Una empresa mantiene un padrón de ochenta proveedores. A todos les pide lo mismo: alta en el sistema, copia del certificado ISO si lo tienen y una evaluación anual con la misma hoja de cálculo. El proveedor de café y el que suministra el componente que define la función del producto reciben idéntico tratamiento. El auditor no observa que falte control: observa que no hay criterio para decidir cuánto control necesita cada quien, que es exactamente lo que pide el requisito.

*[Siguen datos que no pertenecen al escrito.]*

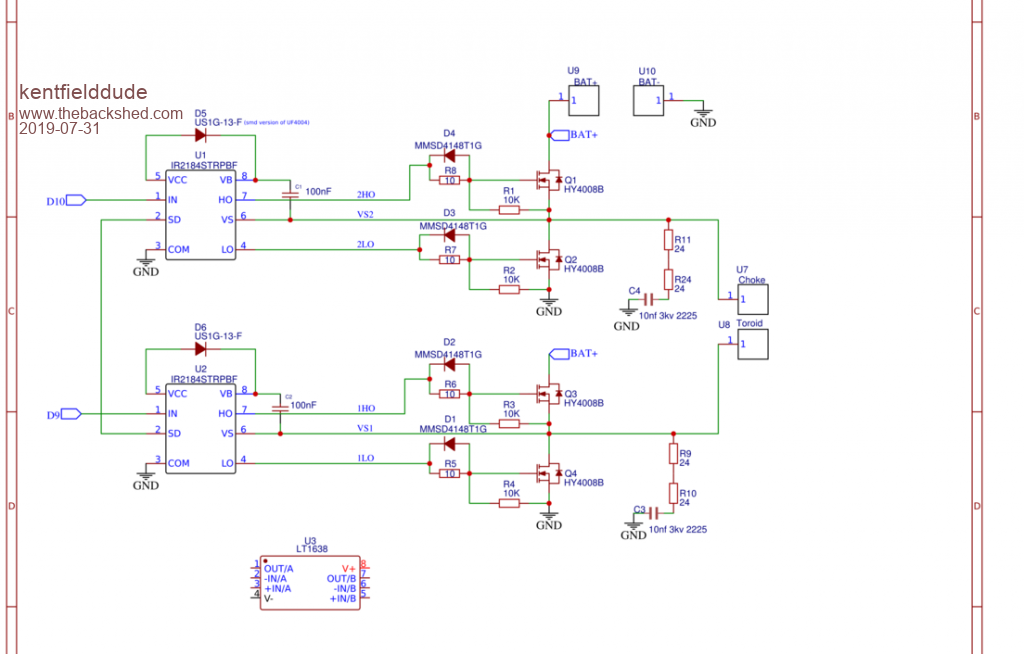Select the U1 IR2184STRPBF chip body

coord(200,215)
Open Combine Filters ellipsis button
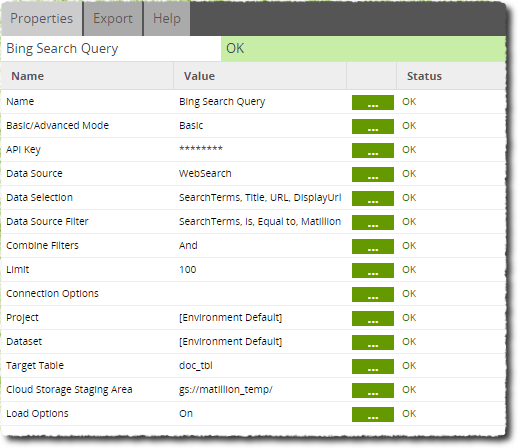The width and height of the screenshot is (518, 448). 373,246
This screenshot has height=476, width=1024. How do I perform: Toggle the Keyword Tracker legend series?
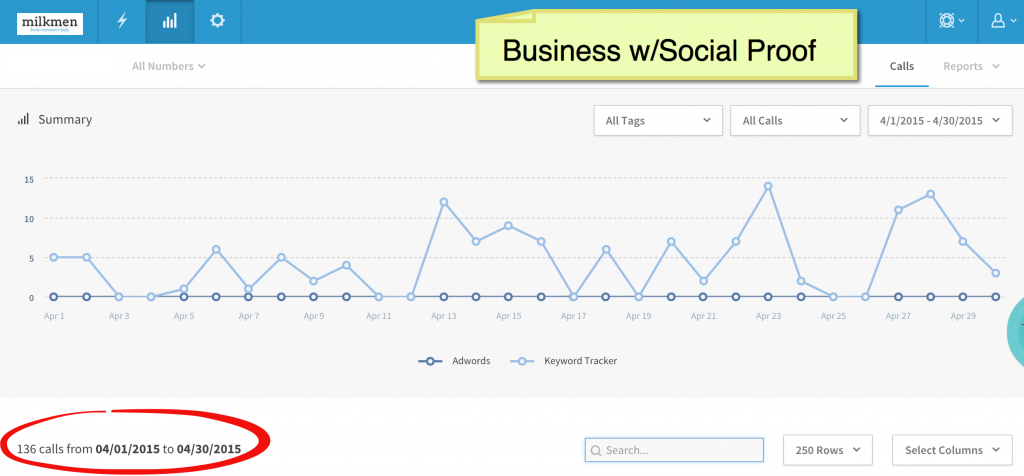(x=563, y=360)
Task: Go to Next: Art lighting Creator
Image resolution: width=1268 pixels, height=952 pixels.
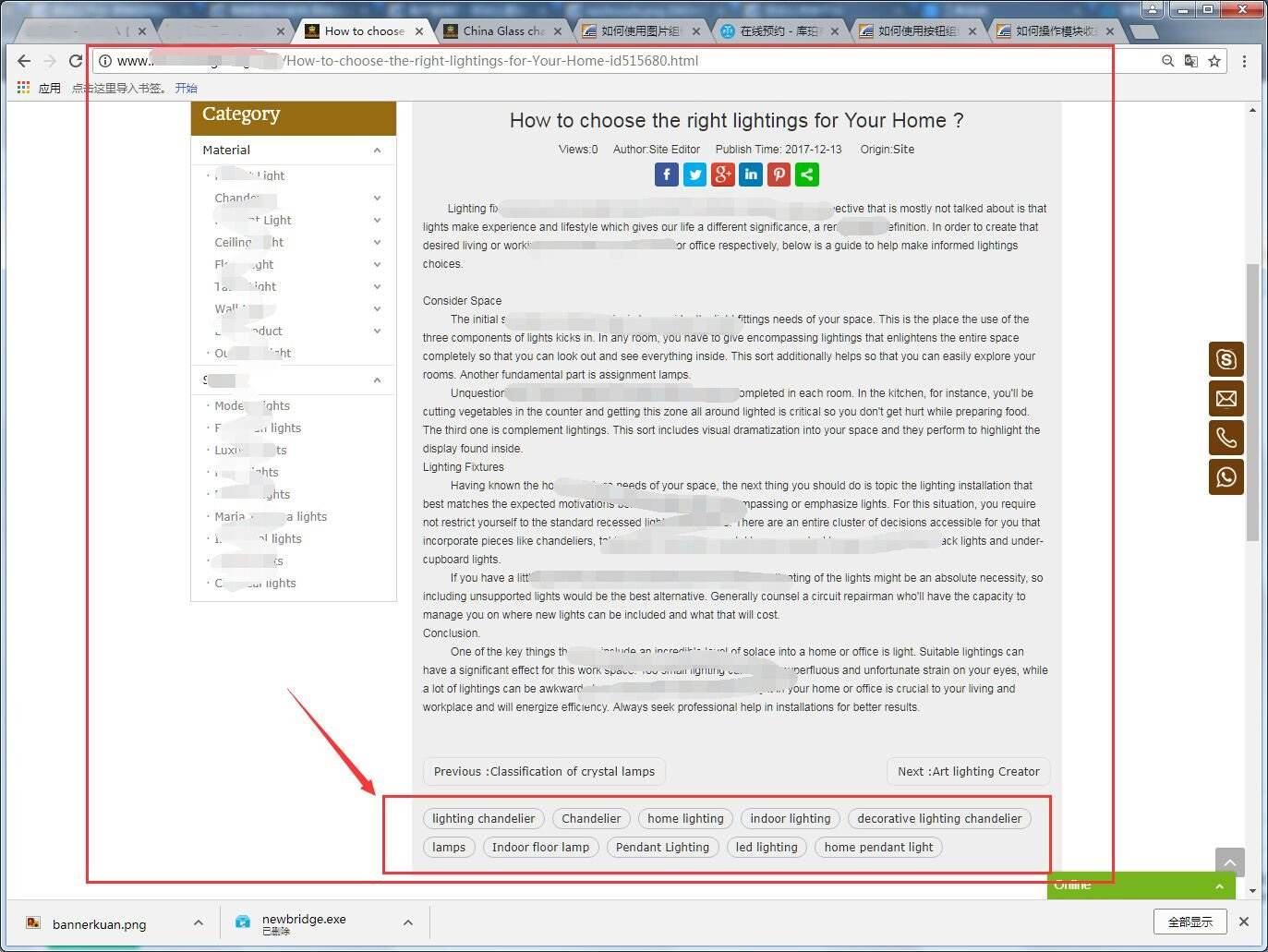Action: (968, 772)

El requisito de control de los procesos, productos y servicios suministrados externamente tiene dos partes que suelen leerse como una sola. La primera es asegurar que lo suministrado externamente cumpla los requisitos. La segunda —la que casi nadie documenta— es determinar el tipo y el alcance del control que se aplicará a cada proveedor. Es decir, no basta con controlar: hay que poder explicar por qué a este proveedor se le audita en sitio y a aquel le basta con una inspección de recibo.
La norma delimita cuándo aplica y conviene tenerlo claro porque define el alcance del padrón. Aplica cuando lo suministrado se incorpora al propio producto o servicio; cuando el proveedor entrega directamente al cliente en nombre de la organización —una entrega directa de fábrica, un servicio de instalación subcontratado—; y cuando un proceso o parte de un proceso se contrata externamente por decisión de la organización. Ese tercer supuesto es el que suele quedar fuera del padrón: un tratamiento térmico, una calibración, una transportación especializada.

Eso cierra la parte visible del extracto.